Cambodia Draft Minimum Wage Law: Guts Basic Freedoms

Cambodia’s draft minimum wage law would prohibit unions and other civil-society organizations from contesting the country’s minimum wage and would go so far as to restrict their ability to even conduct research to craft minimum wage options, according to a legal analysis by the Solidarity Center and its partners.

“As it stands, the draft could potentially criminalize all forms of protest in relation to the minimum wage, which has been the motivation for some of the biggest demonstrations in recent memory,” says Chak Sopheap, executive director of the Cambodian Center for Human Rights (CCHR), which analyzed the draft.

“It is an affront to the constitutionally protected fundamental freedoms of expression, association and assembly, and must not proceed,” he says. (The analysis is available in English and Khmer.)

The law also would exclude many categories of workers, including domestic workers, civil servants, some transportation workers and workers in the informal economy.

Draft Law Blocks Worker & Union Input

“The government has routinely criminalized legitimate trade union conduct, in violation of international human rights law. The vague prohibition of ‘illegal acts’ in regard to pressuring the government over the minimum wage would seriously undermine the legitimate work of labor activists,” explains Jeff Vogt, legal director of the Solidarity Center’s rule of law department.

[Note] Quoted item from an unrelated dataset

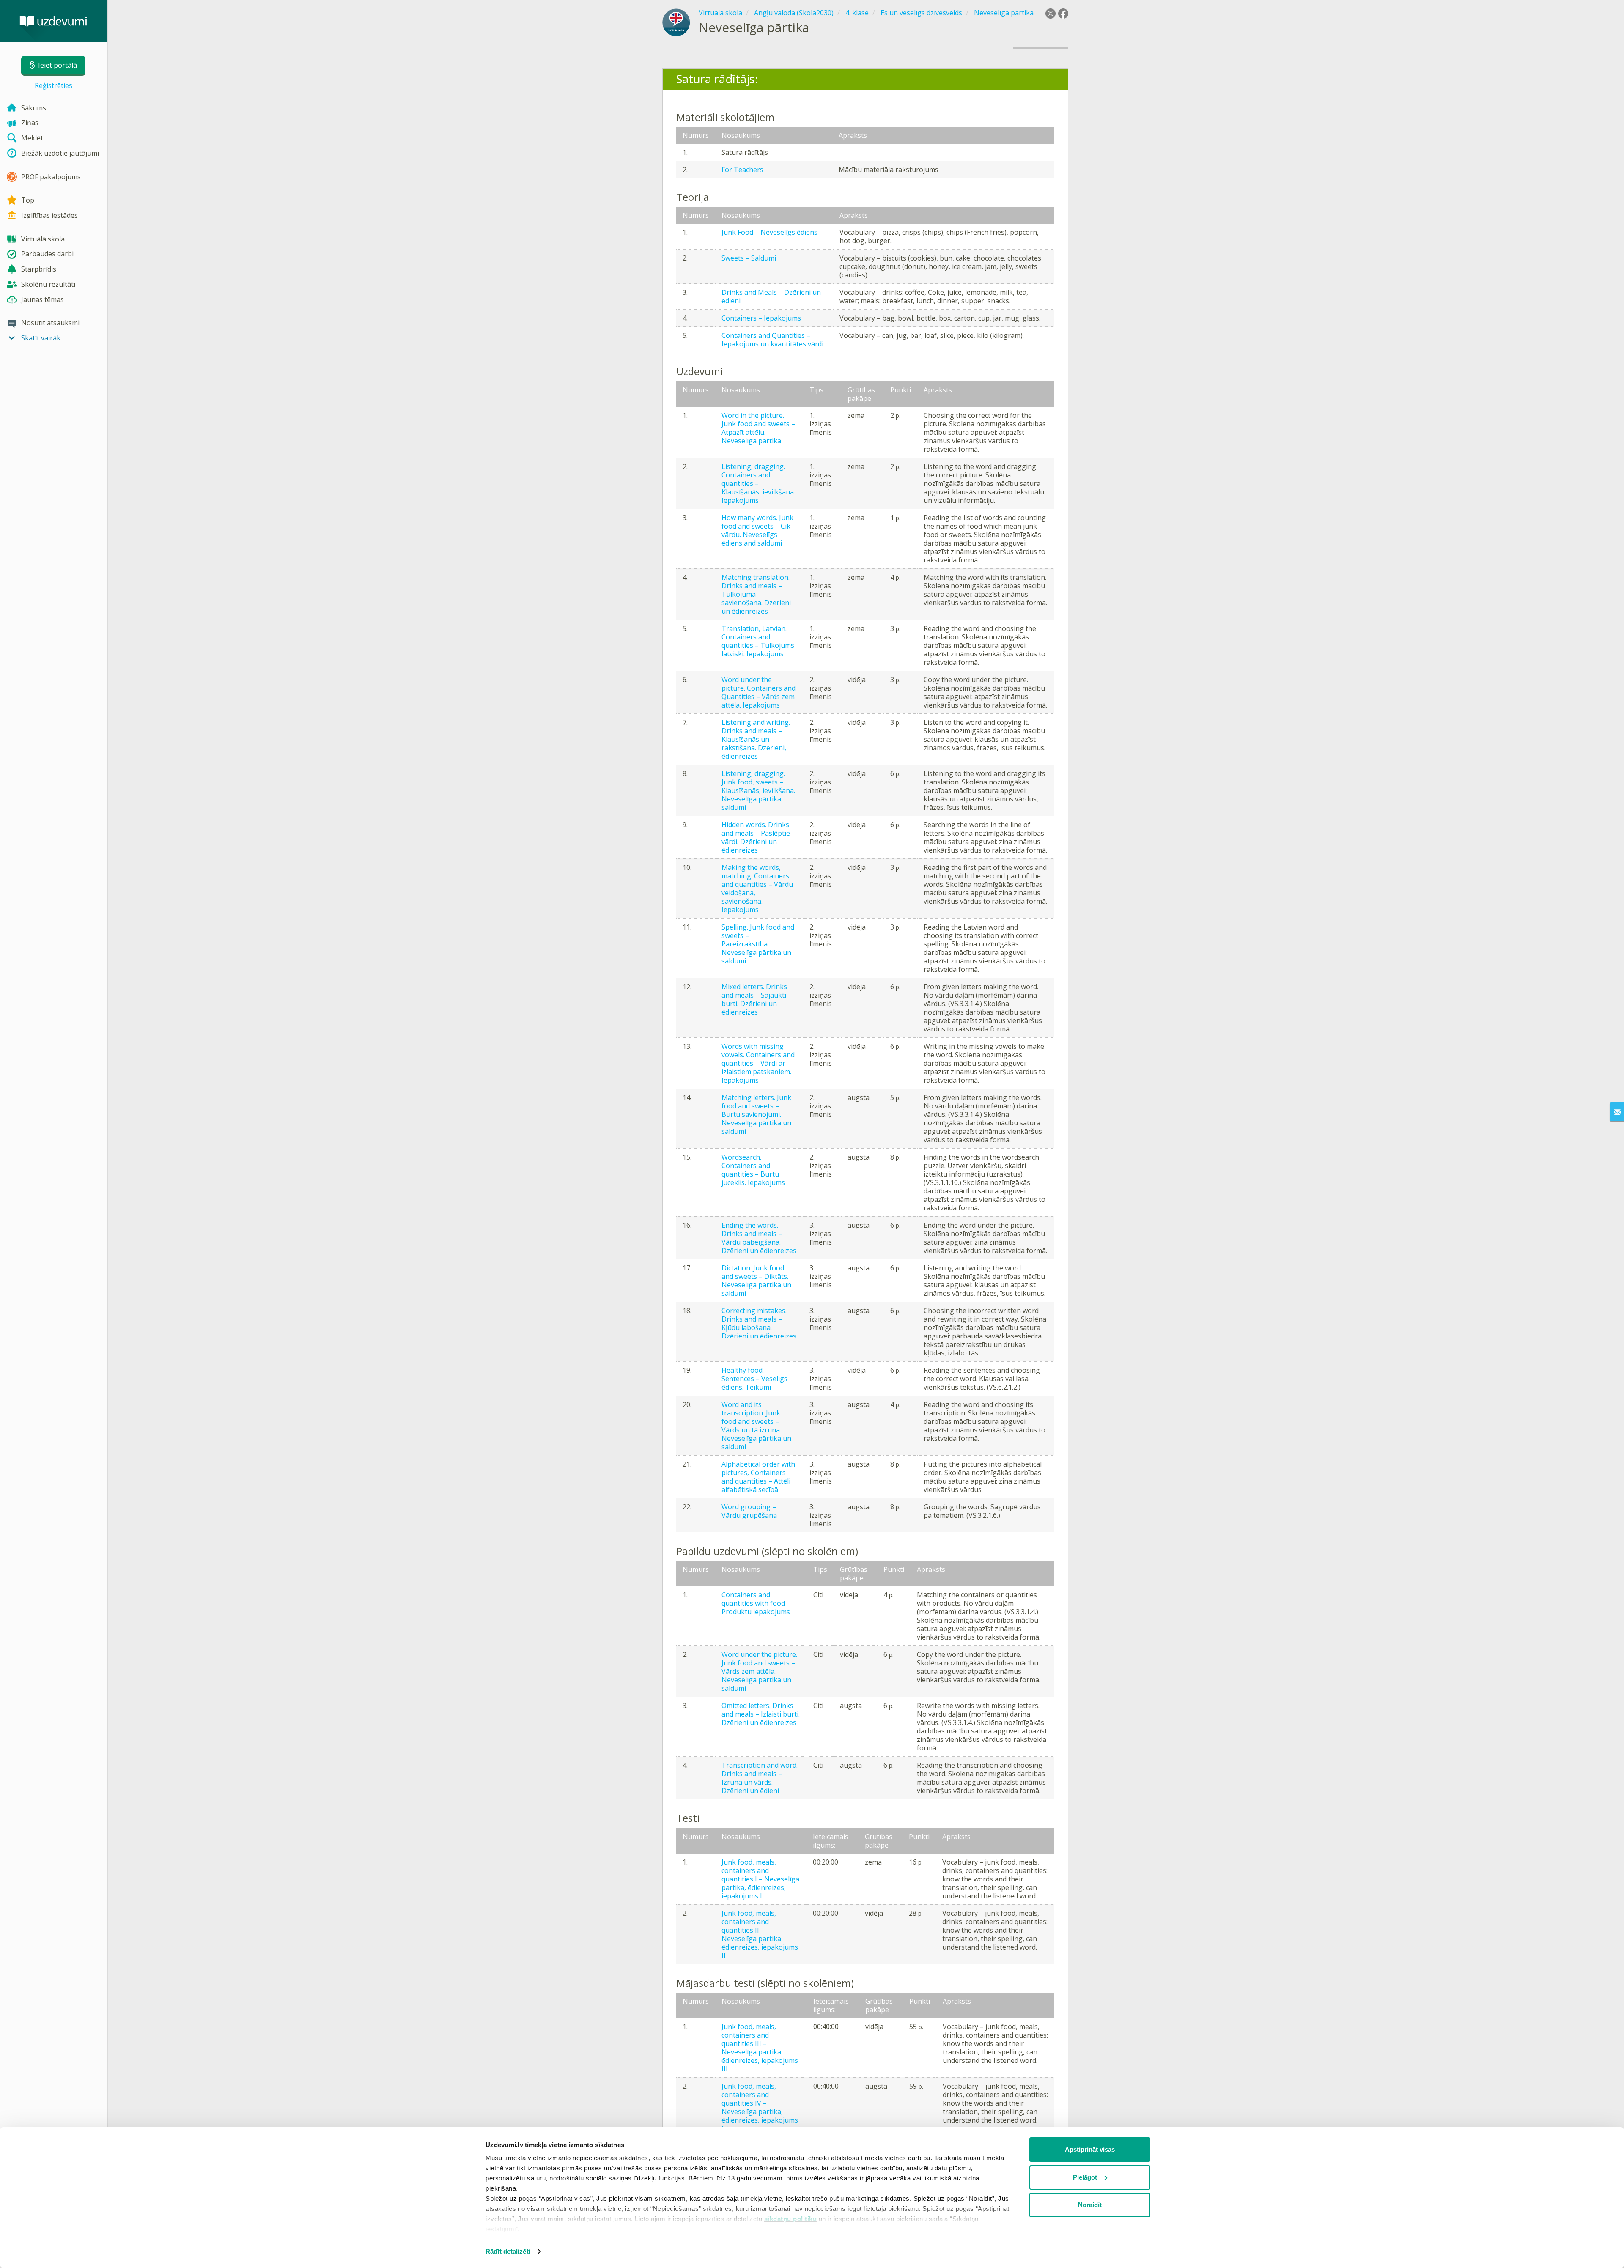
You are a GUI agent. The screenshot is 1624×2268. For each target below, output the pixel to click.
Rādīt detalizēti (508, 2251)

The analysis also notes that the draft law’s processes for wage-setting do not guarantee union participation and give significant discretion to the labor minister to set minimum wages based on employment sector and geographic region, which threatens “to undercut the objectives and spirit of the law.”

Minimum Wage for Garment Workers Not a Living Wage

In recent years, tens of thousands of garment workers across Cambodia, most of them women, waged a series of mass protests demanding a living wage.

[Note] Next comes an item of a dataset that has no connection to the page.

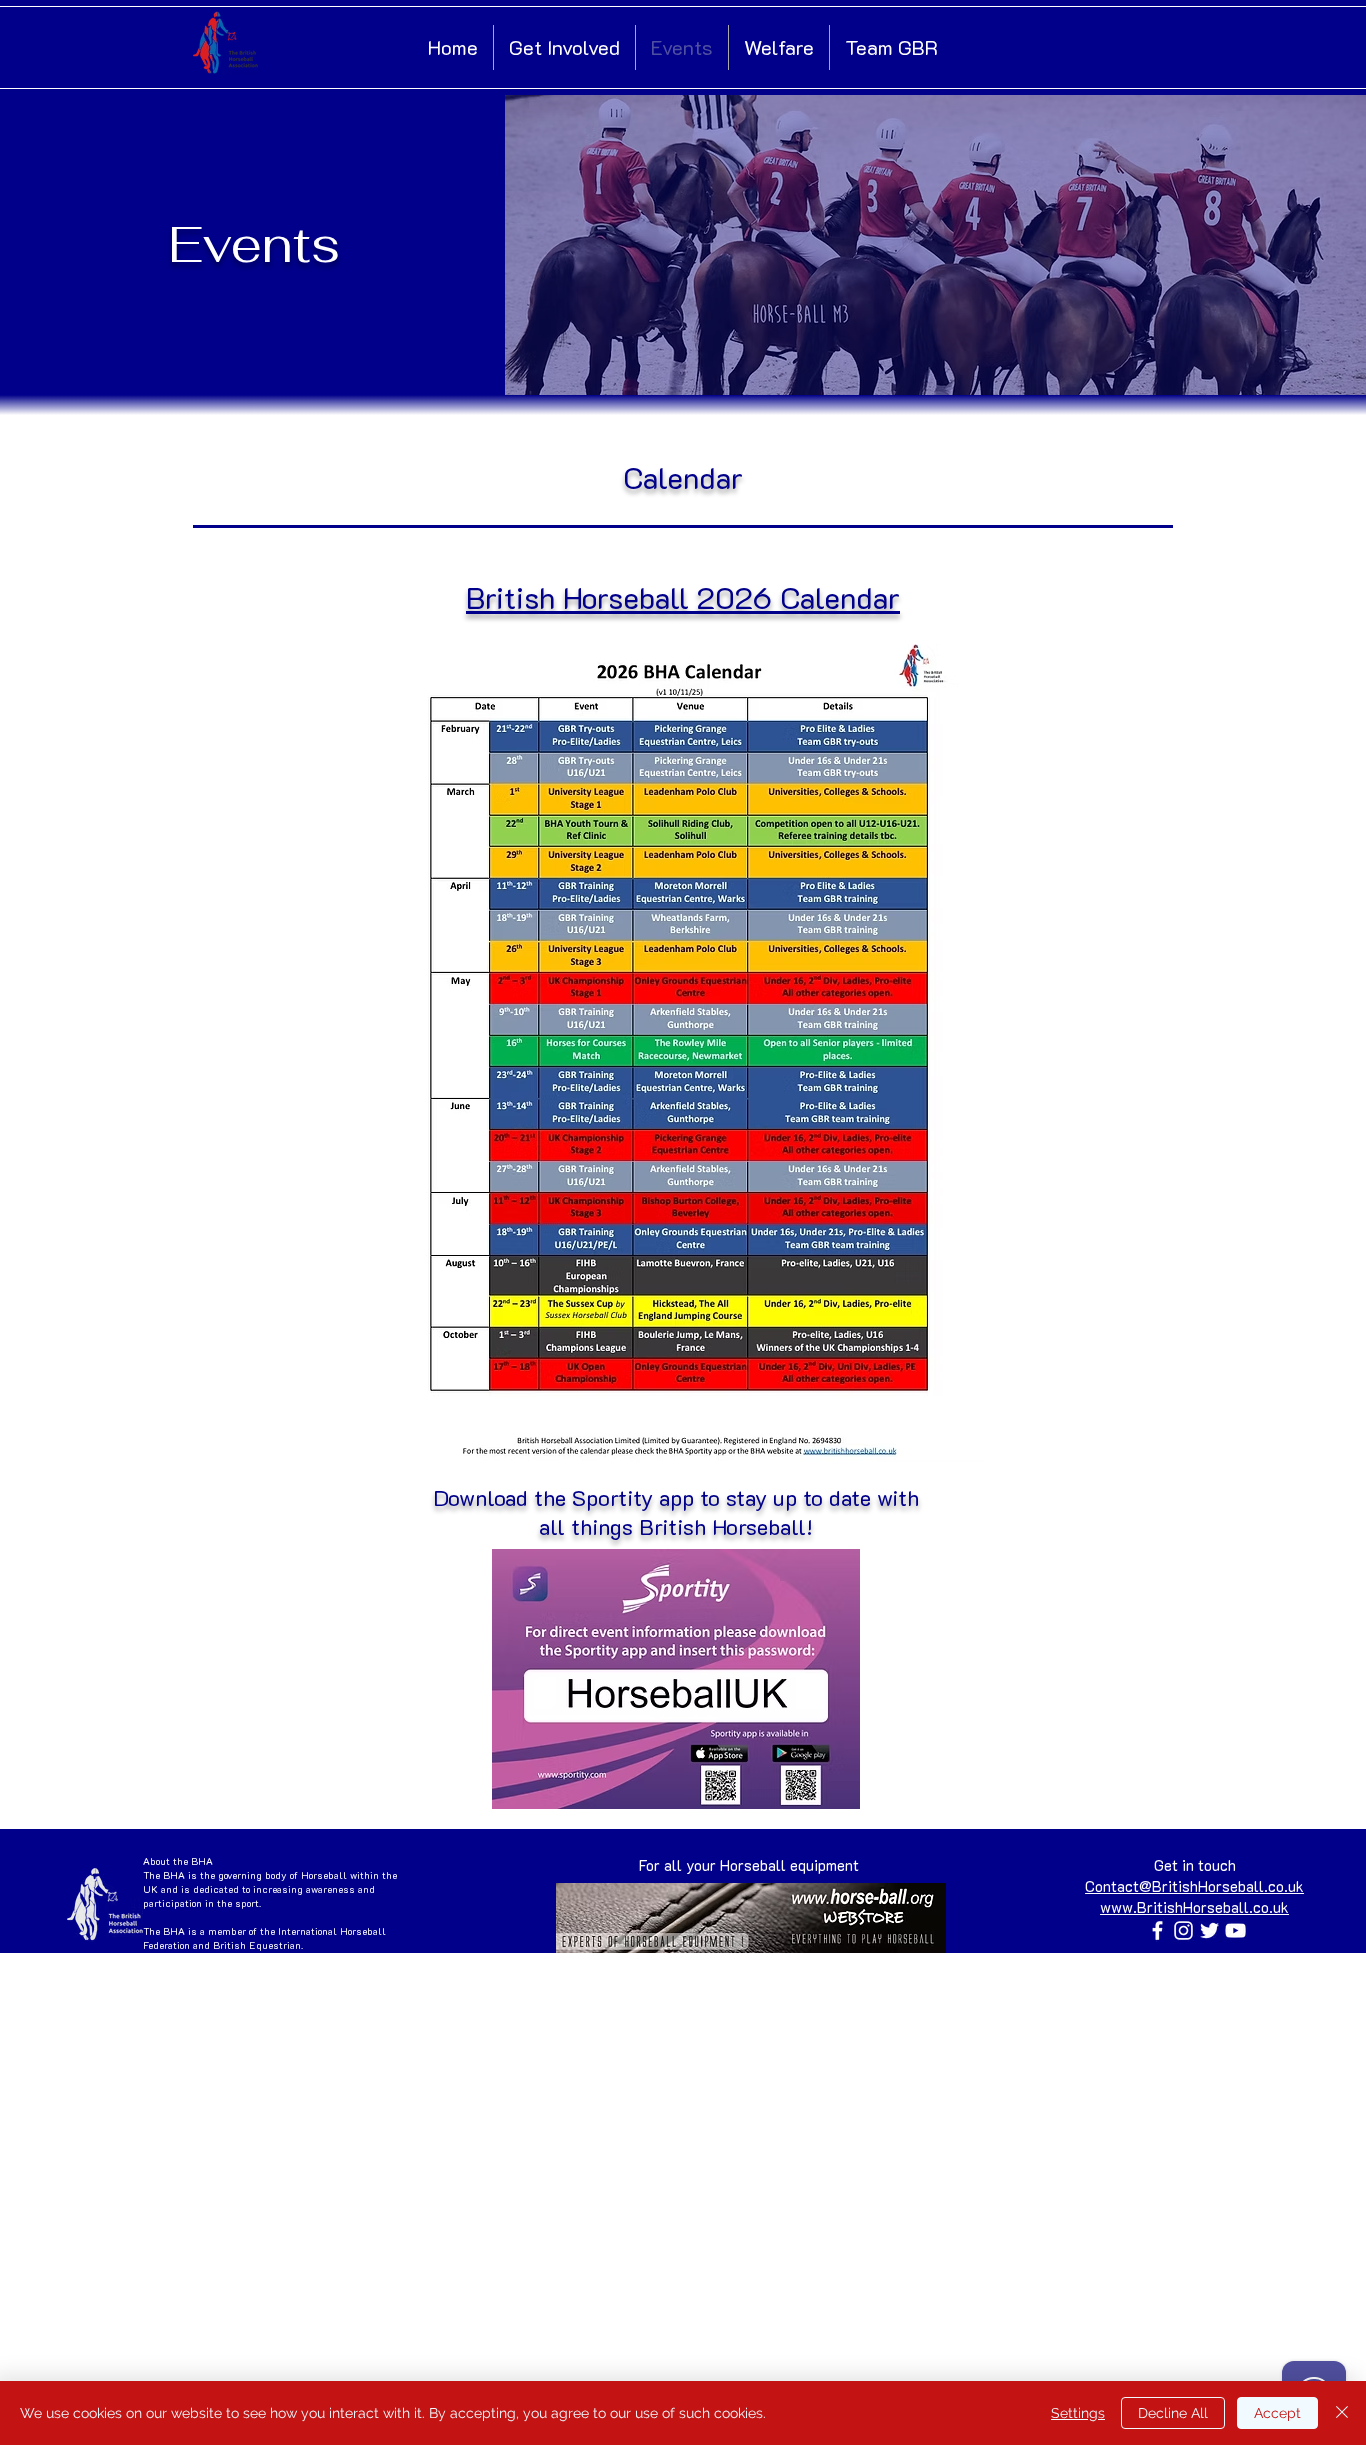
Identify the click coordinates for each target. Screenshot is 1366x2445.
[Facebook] (1157, 1930)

A 2015 study of garment workers and their expenditures, conducted by labor rights groups, including the Solidarity Center, indicated that garment workers earned far less than they need to cover expenses. Although the minimum wage for garment and footwear workers rose this year to $153 per month, up from $140, some union representatives says it still falls far short of a fair living wage.

The analysis recommends amendments and additions to the draft law that would bring it in line with international human rights law and constitutional human rights guarantees. The Solidarity Center, CCHR and the International Trade Union Confederation (ITUC) compared the draft law with international standards and best practices, including the International Covenant on Civil and Political Rights, the International Covenant on Economic, Social and Cultural Rights, and International Labor Organization conventions.